It’s exciting that you can use the power of the local public sector to democratise the economy, and simultaneously expand the co-operative sector. Though we need to finalise the figures, it now looks like the collective procurement spend repatriated within Preston is now tens of millions of pounds. This is construction, food, printing, legal services. A family owned construction company, for example, can have 40 suppliers.
How do you prioritise the kind of businesses you work with?
Part of the social value framework is about supporting local businesses to retain money in the local economy. This is explicit. There are also commitments to reducing the local environmental footprint, so obviously if products are being shipped in from abroad, or outside of the region, local companies are more likely to win a contract as it is better for the environment.

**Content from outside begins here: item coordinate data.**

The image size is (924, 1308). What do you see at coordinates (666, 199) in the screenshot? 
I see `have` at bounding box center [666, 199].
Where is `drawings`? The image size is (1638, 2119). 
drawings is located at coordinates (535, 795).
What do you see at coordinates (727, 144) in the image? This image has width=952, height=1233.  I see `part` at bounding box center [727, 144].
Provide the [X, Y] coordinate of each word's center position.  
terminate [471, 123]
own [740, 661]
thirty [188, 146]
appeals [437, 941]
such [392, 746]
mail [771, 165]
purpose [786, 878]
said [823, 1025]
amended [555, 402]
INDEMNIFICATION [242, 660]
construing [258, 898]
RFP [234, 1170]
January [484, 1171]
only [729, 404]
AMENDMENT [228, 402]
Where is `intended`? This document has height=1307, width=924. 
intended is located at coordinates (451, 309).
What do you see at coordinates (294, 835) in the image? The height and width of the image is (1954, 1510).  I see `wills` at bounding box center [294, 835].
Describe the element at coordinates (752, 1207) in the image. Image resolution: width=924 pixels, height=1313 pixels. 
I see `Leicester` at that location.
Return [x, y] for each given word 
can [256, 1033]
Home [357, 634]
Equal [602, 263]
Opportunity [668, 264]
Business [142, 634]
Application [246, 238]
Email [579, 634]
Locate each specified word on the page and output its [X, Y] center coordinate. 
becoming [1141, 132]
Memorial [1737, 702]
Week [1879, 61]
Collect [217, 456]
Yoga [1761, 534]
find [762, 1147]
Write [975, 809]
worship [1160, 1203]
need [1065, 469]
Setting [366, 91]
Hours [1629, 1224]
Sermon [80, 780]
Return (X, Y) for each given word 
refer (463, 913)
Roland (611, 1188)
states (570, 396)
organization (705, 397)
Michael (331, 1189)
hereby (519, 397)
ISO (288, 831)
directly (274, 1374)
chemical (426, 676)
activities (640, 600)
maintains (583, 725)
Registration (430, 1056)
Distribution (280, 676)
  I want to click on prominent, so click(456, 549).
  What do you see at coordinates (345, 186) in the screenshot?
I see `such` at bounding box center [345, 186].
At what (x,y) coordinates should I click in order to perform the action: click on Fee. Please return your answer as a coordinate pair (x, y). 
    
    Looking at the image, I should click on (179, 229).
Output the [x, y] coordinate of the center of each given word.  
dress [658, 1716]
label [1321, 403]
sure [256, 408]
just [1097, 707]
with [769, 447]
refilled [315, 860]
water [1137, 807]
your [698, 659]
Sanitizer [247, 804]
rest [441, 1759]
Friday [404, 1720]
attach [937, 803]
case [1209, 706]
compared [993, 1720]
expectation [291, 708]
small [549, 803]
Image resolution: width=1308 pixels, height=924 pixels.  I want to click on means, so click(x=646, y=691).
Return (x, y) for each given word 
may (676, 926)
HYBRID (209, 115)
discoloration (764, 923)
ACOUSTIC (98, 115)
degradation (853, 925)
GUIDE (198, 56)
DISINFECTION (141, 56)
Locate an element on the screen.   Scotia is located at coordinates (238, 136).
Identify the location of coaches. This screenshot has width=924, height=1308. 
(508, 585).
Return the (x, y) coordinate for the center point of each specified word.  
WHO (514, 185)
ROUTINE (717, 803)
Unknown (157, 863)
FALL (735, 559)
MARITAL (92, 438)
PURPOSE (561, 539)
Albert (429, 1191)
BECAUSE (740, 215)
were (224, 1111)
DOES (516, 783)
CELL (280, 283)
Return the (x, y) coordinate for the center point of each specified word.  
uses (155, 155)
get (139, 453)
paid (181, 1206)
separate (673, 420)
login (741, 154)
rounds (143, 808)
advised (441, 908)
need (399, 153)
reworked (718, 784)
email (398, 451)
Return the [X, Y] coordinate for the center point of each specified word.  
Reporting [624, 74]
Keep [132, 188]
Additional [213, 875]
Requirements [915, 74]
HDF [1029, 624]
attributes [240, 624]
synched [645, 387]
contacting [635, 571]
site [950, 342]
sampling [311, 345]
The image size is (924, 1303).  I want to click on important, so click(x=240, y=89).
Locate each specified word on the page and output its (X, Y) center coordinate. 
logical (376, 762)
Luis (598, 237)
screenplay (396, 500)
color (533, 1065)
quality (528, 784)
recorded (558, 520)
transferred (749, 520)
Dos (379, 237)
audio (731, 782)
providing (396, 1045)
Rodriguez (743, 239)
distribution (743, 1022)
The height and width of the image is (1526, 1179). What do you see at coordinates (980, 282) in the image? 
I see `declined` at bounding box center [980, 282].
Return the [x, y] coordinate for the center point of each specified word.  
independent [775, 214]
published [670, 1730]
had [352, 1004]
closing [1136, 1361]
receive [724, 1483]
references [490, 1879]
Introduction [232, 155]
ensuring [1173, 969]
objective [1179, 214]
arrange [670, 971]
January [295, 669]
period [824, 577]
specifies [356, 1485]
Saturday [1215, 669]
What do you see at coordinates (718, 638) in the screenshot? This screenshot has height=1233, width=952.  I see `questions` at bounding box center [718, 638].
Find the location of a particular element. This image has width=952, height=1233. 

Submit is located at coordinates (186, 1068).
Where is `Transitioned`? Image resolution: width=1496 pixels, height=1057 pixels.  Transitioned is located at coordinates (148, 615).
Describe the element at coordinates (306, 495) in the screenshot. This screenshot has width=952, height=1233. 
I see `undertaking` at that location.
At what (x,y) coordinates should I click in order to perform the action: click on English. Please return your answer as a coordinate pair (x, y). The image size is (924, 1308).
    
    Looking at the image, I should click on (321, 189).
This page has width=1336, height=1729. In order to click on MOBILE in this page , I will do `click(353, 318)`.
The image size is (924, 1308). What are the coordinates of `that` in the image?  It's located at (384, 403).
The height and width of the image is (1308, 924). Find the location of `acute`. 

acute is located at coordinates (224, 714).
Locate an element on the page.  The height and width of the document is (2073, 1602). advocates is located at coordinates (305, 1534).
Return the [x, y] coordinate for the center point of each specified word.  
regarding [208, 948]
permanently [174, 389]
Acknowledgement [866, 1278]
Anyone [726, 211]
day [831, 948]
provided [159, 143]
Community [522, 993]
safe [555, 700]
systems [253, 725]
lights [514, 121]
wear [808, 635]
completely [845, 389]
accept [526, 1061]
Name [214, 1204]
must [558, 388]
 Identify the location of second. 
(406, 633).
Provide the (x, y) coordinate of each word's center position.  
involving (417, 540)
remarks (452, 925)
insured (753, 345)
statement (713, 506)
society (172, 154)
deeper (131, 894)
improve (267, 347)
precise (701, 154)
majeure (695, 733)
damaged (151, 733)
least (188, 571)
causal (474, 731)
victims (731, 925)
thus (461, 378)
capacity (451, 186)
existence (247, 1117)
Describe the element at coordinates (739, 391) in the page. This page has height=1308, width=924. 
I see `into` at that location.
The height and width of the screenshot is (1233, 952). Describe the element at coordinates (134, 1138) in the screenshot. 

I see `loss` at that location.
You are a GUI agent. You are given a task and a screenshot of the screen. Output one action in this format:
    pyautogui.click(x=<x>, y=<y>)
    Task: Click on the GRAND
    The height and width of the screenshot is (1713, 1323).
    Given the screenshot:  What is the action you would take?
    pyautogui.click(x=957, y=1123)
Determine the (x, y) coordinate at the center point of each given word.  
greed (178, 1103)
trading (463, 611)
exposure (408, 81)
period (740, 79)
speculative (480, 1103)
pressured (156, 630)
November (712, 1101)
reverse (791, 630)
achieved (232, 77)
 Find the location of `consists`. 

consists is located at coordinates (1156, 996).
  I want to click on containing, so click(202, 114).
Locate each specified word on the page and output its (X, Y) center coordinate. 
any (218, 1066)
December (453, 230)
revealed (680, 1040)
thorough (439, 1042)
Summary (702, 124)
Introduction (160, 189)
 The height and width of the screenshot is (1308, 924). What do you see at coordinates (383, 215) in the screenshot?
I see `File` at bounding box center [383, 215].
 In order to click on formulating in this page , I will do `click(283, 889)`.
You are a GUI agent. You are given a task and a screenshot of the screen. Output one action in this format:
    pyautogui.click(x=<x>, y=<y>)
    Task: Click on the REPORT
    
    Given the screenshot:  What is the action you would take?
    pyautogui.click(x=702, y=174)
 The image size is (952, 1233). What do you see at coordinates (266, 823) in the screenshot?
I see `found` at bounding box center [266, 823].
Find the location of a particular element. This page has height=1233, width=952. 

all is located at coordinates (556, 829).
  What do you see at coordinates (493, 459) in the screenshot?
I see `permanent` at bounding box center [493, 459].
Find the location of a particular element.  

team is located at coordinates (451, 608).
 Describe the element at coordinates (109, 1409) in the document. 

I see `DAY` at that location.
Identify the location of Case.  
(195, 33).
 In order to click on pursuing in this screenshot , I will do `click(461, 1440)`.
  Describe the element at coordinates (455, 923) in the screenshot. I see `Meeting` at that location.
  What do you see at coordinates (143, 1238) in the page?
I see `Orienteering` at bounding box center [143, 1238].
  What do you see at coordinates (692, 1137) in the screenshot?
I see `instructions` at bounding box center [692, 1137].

You mention there are some gaps in the services?
It’s slightly frustrating. When I started I was really excited about how much of our annual procurement spend - £750m collectively - could be redirected to co-operative businesses. I was telling the co-operative sector that this could be transformative, but we experienced a slow response. Networks like Co-tech, though, are really interested in working with us and will be visiting in the next few weeks to see how they can engage in this approach. The Open Food Network are interested, and local artists are interested in setting up worker co-operatives. For the local anchors institutions, they are are interested in how this approach can reduce deprivation.
We also have a new credit union, a new co-operative development network, constituted as a co-operative, and we’ve got educational psychologists who have formed a co-operative, as well as a few employee-owned businesses. Once we get the community bank launched, we could really start to build a culture where things are changing quite radically, and where we have more of a say over our economic destinies.
We waited all of these years for big inward investment, and now we’re doing it by supporting local wealth building.